• Sanyam Varun

The Prestige and its unconventional flow of time

Since all the upcoming films are getting their releases pushed further and further as the Coronavirus outbreak gets worse, it got me worrisome about Christopher Nolan’s upcoming film Tenet, and about the rest of the world as to how we will get past this hour. To calm myself I revisited one of his most iconic works, ‘The Prestige’, and on this fourth viewing, I noticed something about its structure.



Time is a key recurring theme in Christopher Nolan’s filmography. He has explored it in some way or the other, through dreams in Inception, through relativity in interstellar, or just splitting up 3 different timelines to create tension in Dunkirk. From the trailer of Tenet, Time again seems to be an integral part. Memento, Nolan’s second feature, is famous for its Non-linear Storytelling, where we see events in the reverse order intercut with black and white phone call scenes that work chronologically. It’s explicit. But I would argue Prestige is just as liberal, if not more, with bending time and showing events in a non-chronological order as Memento, just less explicit.
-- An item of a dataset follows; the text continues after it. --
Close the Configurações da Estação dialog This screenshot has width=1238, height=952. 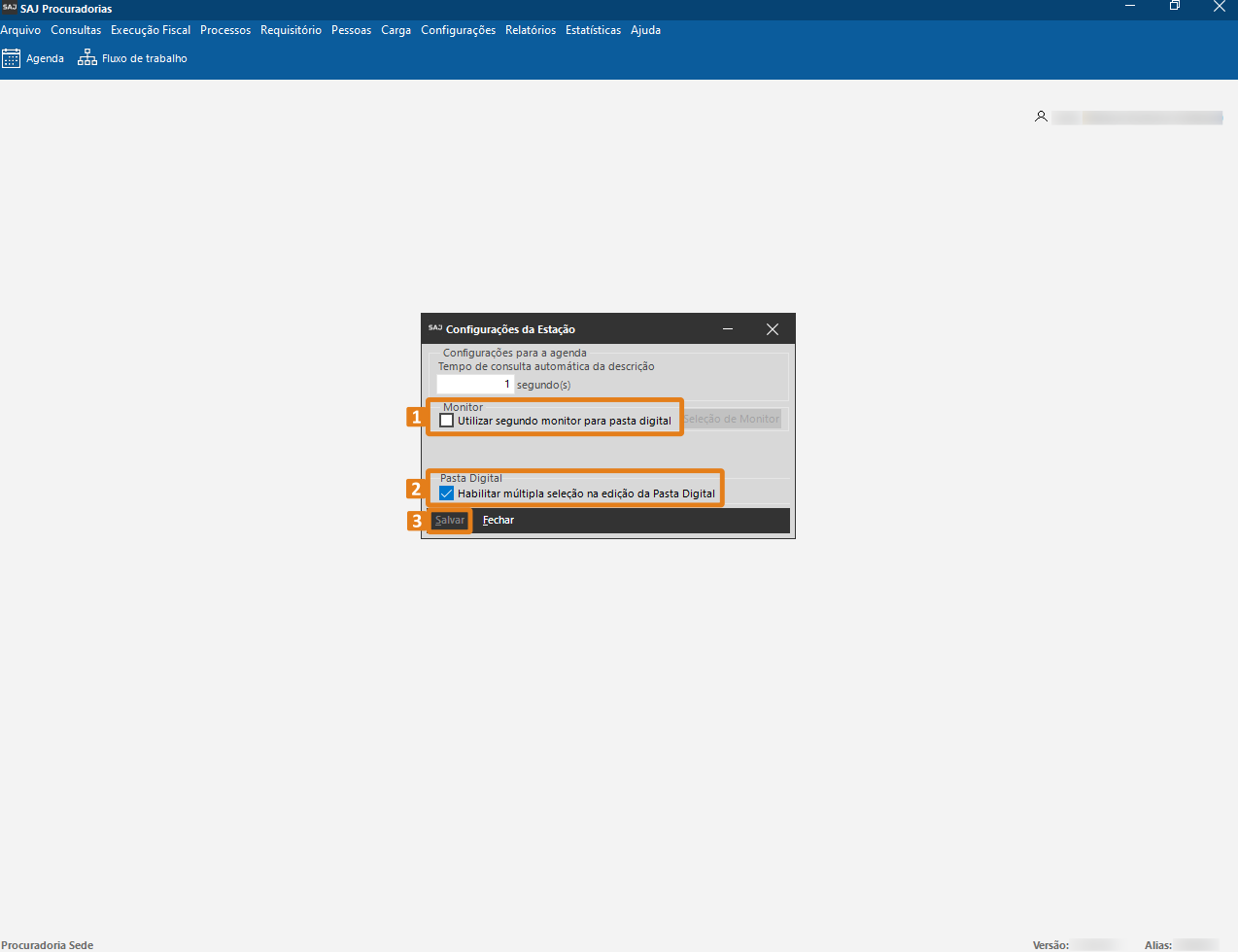(x=773, y=329)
Director Christopher Nolan and Editor Lee Smith

Nolan has been known to be hasty with his edit, with his filmography’s Average Shot Length clocking at 3.1 seconds. He cuts as soon as he conveys enough information. For comparison, Michael Bay’s average shot length clocks at 3.0 seconds, Spielberg’s at 6.5 and Hitchcock’s at 9.1. With 'The Prestige', he has a tremendously lengthy and complex story to tell and to pack that amount of information, his scenes don’t last longer than 2-3 minutes. The longest continuous scene in the film that doesn't cut to any flashback is about 3 minutes and 10 seconds at the 01:23:17 mark where Angier shouts “TESLA!”. But the scenes are often so intercut between narration and flashbacks that it’s even hard to define where would a scene start and where would one end. It seems like a lengthy series of montages.



Nolan establishes the 3 key points in time of the film in the first fifteen minutes. We open the film with Michael Caine’s Narration explaining the structure of a magic trick intercut with Angier’s supposed last performance. Borden sees him die and is framed for his death. The events that chronologically happen towards the very end. Borden receives Angier’s Diary through which Nolan takes into a flashback where Angier is out to find the solution to his new trick in Colorado Springs. Not much later, we are thrown into another flashback, within that flashback, when Angier starts reading Borden’s Diary.


It all sounds complicated when I put it like this, but Nolan presents it very seamlessly and we follow through. He jumps to these points in time various times in the film but he makes it much more recognizable by establishing certain characteristics for these points. Borden being in Jail under the blue hue, A limp Angier trying to make his impossible trick possible by working with Tesla in Colorado Springs. The film is also clouded with narration. Rather than being a lazy exposition tool, Nolan rather skilfully uses it to transition between the various points in time, but most importantly, through perspectives that often get deceived. The tool itself adds depth to the story.


David Bowie as Nikola Tesla in 'The Prestige'

Another key factor that subconsciously eases and knits the scenes in the film is the ever-going background score that, honestly, never seems to end. If you thought Hans Zimmer slept on the Pipe Organ while composing the music for Interstellar, wait till you hear this. The score is a bass, low pitched, low tempo tone that keeps going on. At times, it gets layered with the Shepard Tone, an auditory illusion that tricks you into hearing a constant ascending tone. Its never-ending nature creates and unease when one hears it, and Prestige is layered with it. Hans Zimmer used it on Nolan’s last entry, ‘Dunkirk’, just less subtle.


In any other film, to convey a flashback, the director would go the easy route and choose to put an onscreen time stamp. ‘London, 1898’. ‘Colorado Springs, 14 months Earlier’. Or when it comes to narration, it could have been solely an expository tool, like the Blade Runner’s 1982 Theatrical Release where most of the narration was to change the story as much as they could and botch it in process. Using these methods would have detracted from the immersion created by Nolan. It would have been difficult to take all of that vast amount of information.


Nolan has such beautiful grip of the craft that he tells you all without drawing attention as the story takes the centre stage. We are never overwhelmed or confused. As cleanly as sleight of hand.